The workshops, which cost from £50 for a half-day taster to £75 for a day course, are kept small and personal to ensure participants have a great baking experience with plenty of one-to-one tuition.
Full-day participants start the day with coffee at 9.30am and baking begins at 10am, there’s a break for lunch, then the workshop continues until 3pm.
Upcoming classes include Introduction to Breadmaking, sourdough workshops, Italian bread-making and pizza classes.
And Ann says there’s always plenty of bread to take home.
Ann has been baking for many years and her earliest childhood memories are of the aroma of freshly baked bread made by her mother, back home in Kilkenny in southern Ireland.
Ann comes from a large Catholic family and grew up with six sisters and one brother. “I grew up on a small farm but the family was big! We used to run home for lunch. And we’d have tea and soda bread in the evening. We would fight over the crust, the prized piece!”
She trained as a nurse in Ireland, came to Leeds to do midwifery and then went to Zimbabwe where she worked as a midwife in a mission hospital. That’s where she met her husband-to-be Phil who was working as a doctor, and whose family hail from Rochdale. And their daughter Leisha was born in Zimbabwe.
The family have been settled in the North East since 1991, where Ann did bank nursing at Rake Lane hospital as a midwife.
Ann likes to support local when she can and sources some of her flours from Gilchesters at Stamfordham in Northumberland, where the grains are grown on the organic farm and stone-ground in the mill.
She is a big fan of their spelt flour, a strong bread making flour with good quality gluten and an intense flavour, the ciabatta pizza flour and white farmhouse flour.

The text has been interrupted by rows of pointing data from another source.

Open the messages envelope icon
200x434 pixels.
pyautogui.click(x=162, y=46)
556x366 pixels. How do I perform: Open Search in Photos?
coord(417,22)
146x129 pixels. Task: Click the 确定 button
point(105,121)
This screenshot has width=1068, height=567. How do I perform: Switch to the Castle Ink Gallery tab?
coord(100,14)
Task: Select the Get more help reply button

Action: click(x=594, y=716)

“They are lovely quality and I like to support local. I believe in supporting local when I can.
“My eggs come from Shirley, ‘the eggs lady’ at Haydon Bridge.”
I can’t help but notice the outdoor wood-fired oven from the French doors off her kitchen into her back yard. That looks like a serious piece of kitchen kit.

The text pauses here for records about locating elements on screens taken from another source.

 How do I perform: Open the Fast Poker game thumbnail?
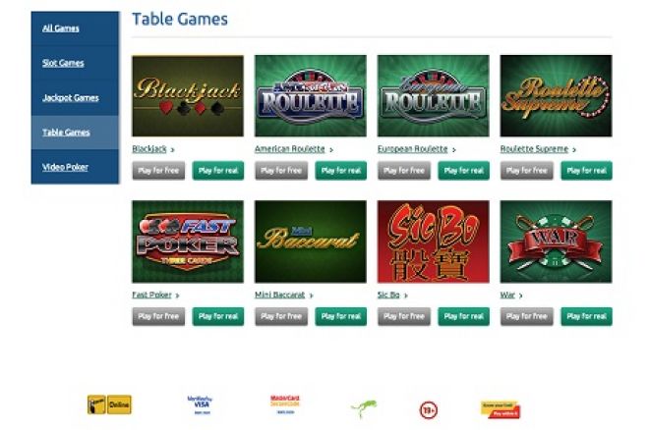point(188,242)
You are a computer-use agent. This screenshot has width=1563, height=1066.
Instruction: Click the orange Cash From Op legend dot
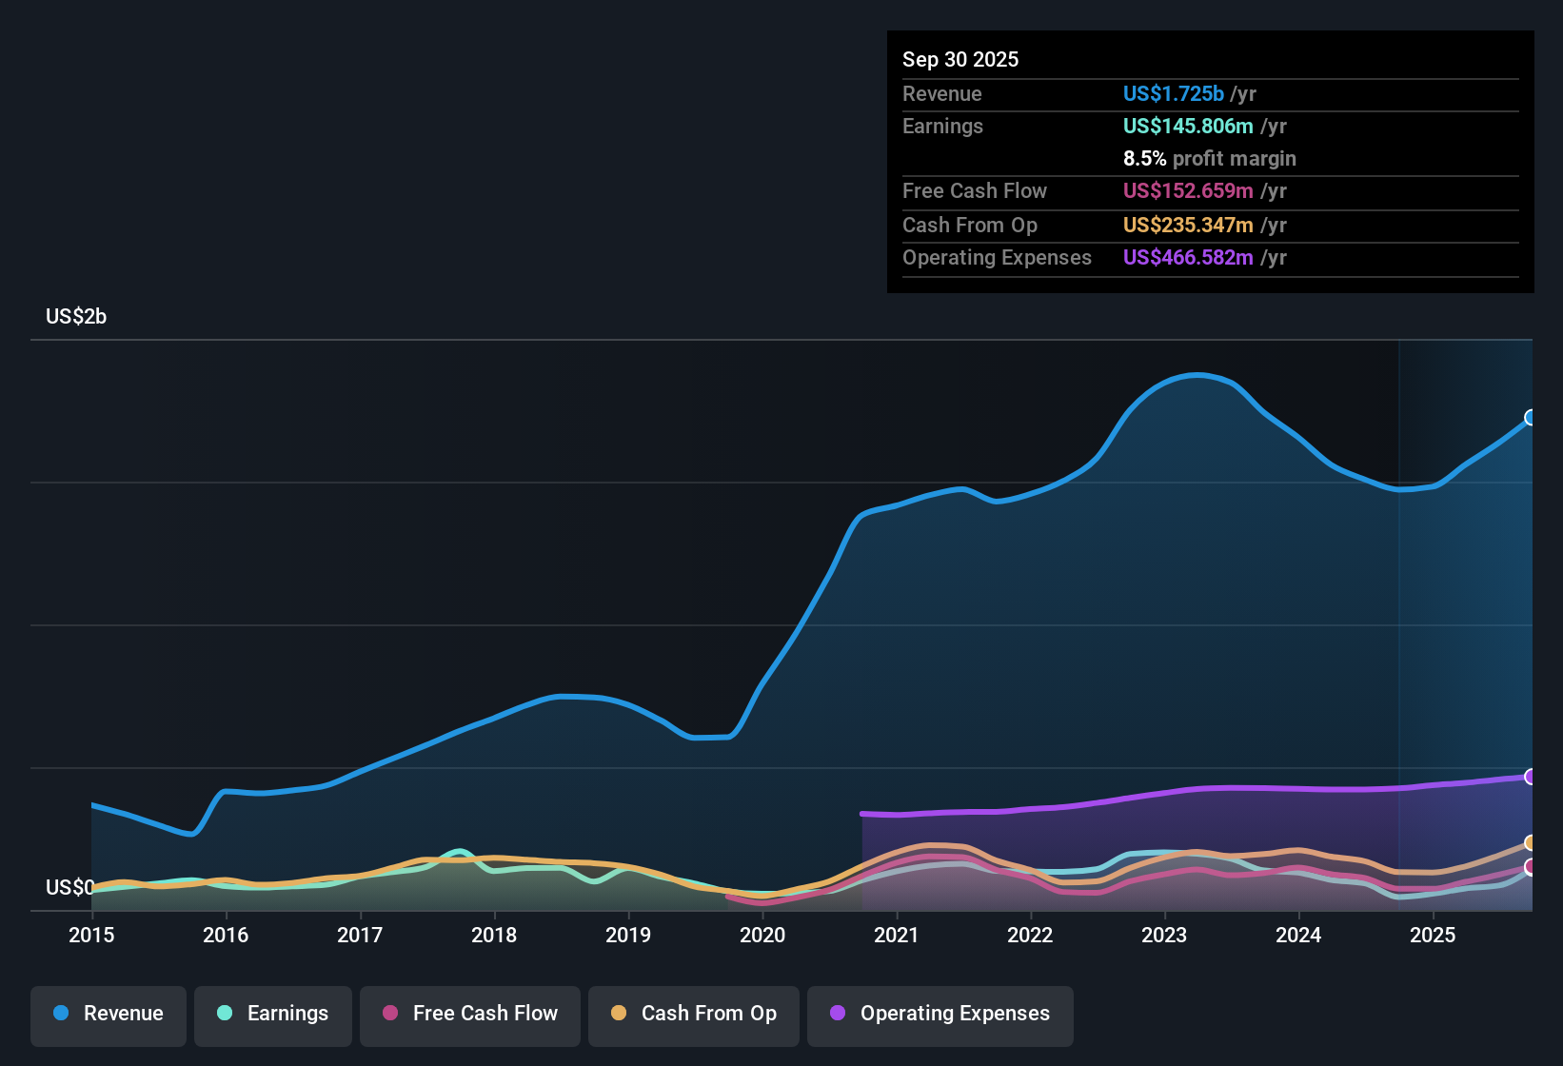pyautogui.click(x=619, y=1014)
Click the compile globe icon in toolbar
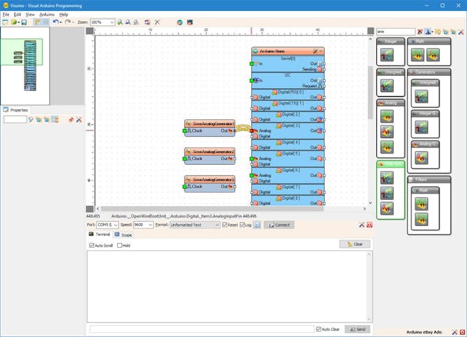Viewport: 467px width, 337px height. tap(180, 23)
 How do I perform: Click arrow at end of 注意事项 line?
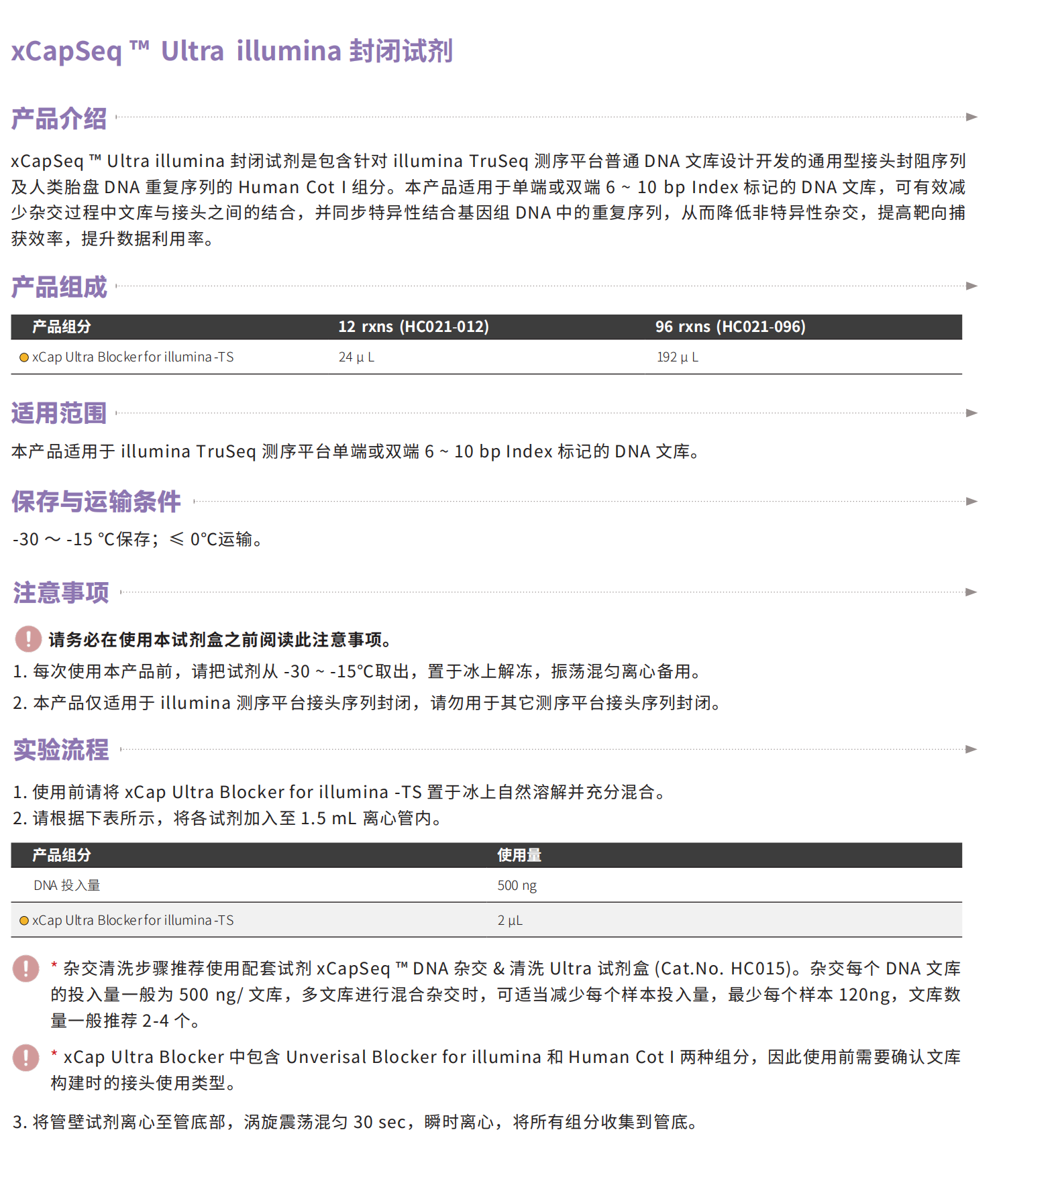pos(971,592)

“We use it when we go to the market and I bake sourdoughs in there. We have done chicken in there. And pizzas are done in nano seconds!”

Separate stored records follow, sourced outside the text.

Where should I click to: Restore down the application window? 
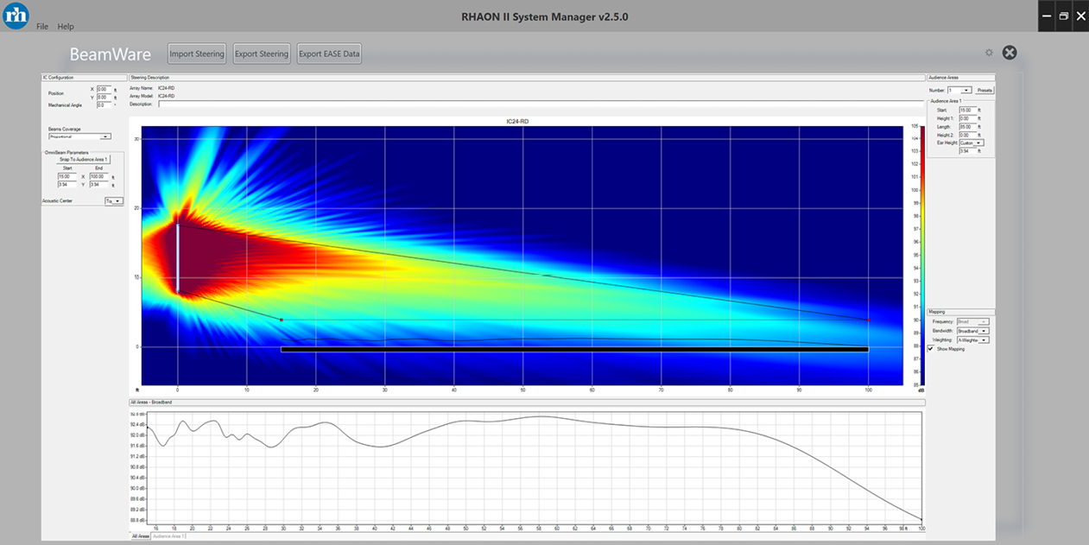pyautogui.click(x=1063, y=16)
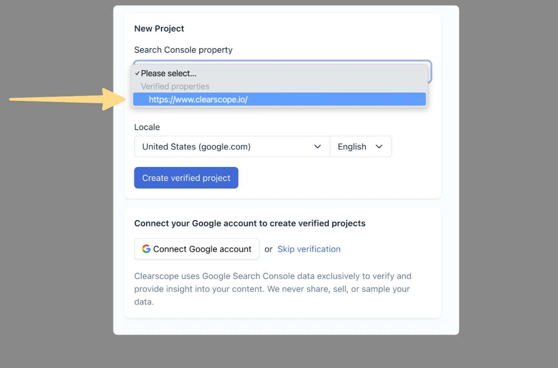
Task: Expand the United States locale dropdown
Action: coord(231,146)

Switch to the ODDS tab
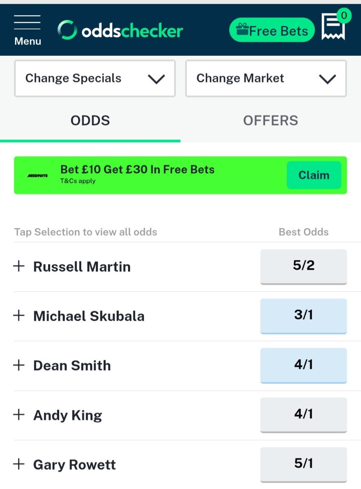pos(90,121)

Ann has been baking bread as a business for about six years, starting out as Auroan (pronounced ‘our own’, and a play on the Gaelic word for bread, ‘arain’). Her Dough Works venture has been in existence now for about 18 months.
“I have always loved baking. I left work, I decided to start on the baking side to see if I could make a go of it.”
Baking is a joy to Ann and she loves passing on the skills needed to produce delicious real breads to others. “When you mix it up it’s a shaggy mess, and then you see the dough take shape. And there’s the tactile bit.”